[[ EXTRACTED DATA, beginning ]]

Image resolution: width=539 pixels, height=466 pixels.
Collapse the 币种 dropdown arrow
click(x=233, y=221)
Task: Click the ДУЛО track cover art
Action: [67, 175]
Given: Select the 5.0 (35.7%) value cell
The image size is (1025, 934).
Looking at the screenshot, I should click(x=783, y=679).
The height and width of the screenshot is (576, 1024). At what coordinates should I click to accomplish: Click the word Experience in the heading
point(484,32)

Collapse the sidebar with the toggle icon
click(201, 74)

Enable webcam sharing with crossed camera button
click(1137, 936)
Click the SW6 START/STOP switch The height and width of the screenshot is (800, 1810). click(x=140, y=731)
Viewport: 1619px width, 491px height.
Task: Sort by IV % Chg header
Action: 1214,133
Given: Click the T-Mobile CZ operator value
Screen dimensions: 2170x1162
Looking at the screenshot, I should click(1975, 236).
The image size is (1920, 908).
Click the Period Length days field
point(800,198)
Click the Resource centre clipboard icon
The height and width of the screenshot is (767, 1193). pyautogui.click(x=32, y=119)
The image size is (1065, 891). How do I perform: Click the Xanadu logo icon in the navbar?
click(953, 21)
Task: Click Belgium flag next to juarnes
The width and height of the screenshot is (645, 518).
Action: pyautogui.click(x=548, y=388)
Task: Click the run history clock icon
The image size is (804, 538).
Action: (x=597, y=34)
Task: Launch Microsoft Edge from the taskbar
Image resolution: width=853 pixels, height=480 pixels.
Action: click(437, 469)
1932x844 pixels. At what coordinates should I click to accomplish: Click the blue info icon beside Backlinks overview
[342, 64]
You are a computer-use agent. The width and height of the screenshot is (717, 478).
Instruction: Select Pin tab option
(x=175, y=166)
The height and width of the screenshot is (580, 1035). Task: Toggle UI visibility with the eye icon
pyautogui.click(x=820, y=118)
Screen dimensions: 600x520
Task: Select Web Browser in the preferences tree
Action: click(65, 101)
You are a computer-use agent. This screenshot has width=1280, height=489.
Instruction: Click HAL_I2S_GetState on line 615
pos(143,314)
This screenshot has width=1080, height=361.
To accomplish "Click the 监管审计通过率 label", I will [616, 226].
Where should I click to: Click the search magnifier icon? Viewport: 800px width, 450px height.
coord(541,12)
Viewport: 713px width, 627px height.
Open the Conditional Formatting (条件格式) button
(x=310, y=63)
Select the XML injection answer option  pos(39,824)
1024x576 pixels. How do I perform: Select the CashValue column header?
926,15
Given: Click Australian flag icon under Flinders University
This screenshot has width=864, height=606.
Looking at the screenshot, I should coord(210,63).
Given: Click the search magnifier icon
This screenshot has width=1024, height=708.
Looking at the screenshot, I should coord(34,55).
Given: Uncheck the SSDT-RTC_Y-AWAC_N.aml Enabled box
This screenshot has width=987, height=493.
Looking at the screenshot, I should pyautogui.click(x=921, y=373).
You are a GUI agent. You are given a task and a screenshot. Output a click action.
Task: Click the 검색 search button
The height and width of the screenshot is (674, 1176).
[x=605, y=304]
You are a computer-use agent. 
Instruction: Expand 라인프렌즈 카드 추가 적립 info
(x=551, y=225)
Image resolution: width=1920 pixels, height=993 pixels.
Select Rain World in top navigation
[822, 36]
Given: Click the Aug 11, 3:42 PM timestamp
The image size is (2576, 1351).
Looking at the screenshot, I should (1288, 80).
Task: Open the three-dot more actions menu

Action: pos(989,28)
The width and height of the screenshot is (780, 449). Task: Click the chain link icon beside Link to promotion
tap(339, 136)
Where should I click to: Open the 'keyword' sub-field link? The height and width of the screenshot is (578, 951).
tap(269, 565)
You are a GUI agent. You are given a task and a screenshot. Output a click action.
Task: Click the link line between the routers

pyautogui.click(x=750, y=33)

[[ EXTRACTED DATA, end ]]

THE PROBLEM: The answer is the line containing "This screenshot has width=1024, height=708." together with every line after it in the records, repeated exactly and with nothing else.

ANSWER FOR THIS EXERCISE:
This screenshot has width=1024, height=708.
Looking at the screenshot, I should coord(34,55).
Given: Uncheck the SSDT-RTC_Y-AWAC_N.aml Enabled box
This screenshot has width=987, height=493.
Looking at the screenshot, I should pyautogui.click(x=921, y=373).
You are a GUI agent. You are given a task and a screenshot. Output a click action.
Task: Click the 검색 search button
The height and width of the screenshot is (674, 1176).
[x=605, y=304]
You are a computer-use agent. 
Instruction: Expand 라인프렌즈 카드 추가 적립 info
(x=551, y=225)
Image resolution: width=1920 pixels, height=993 pixels.
Select Rain World in top navigation
[822, 36]
Given: Click the Aug 11, 3:42 PM timestamp
The image size is (2576, 1351).
Looking at the screenshot, I should (1288, 80).
Task: Open the three-dot more actions menu

Action: pos(989,28)
The width and height of the screenshot is (780, 449). Task: Click the chain link icon beside Link to promotion
tap(339, 136)
Where should I click to: Open the 'keyword' sub-field link? The height and width of the screenshot is (578, 951).
tap(269, 565)
You are a GUI agent. You are given a task and a screenshot. Output a click action.
Task: Click the link line between the routers

pyautogui.click(x=750, y=33)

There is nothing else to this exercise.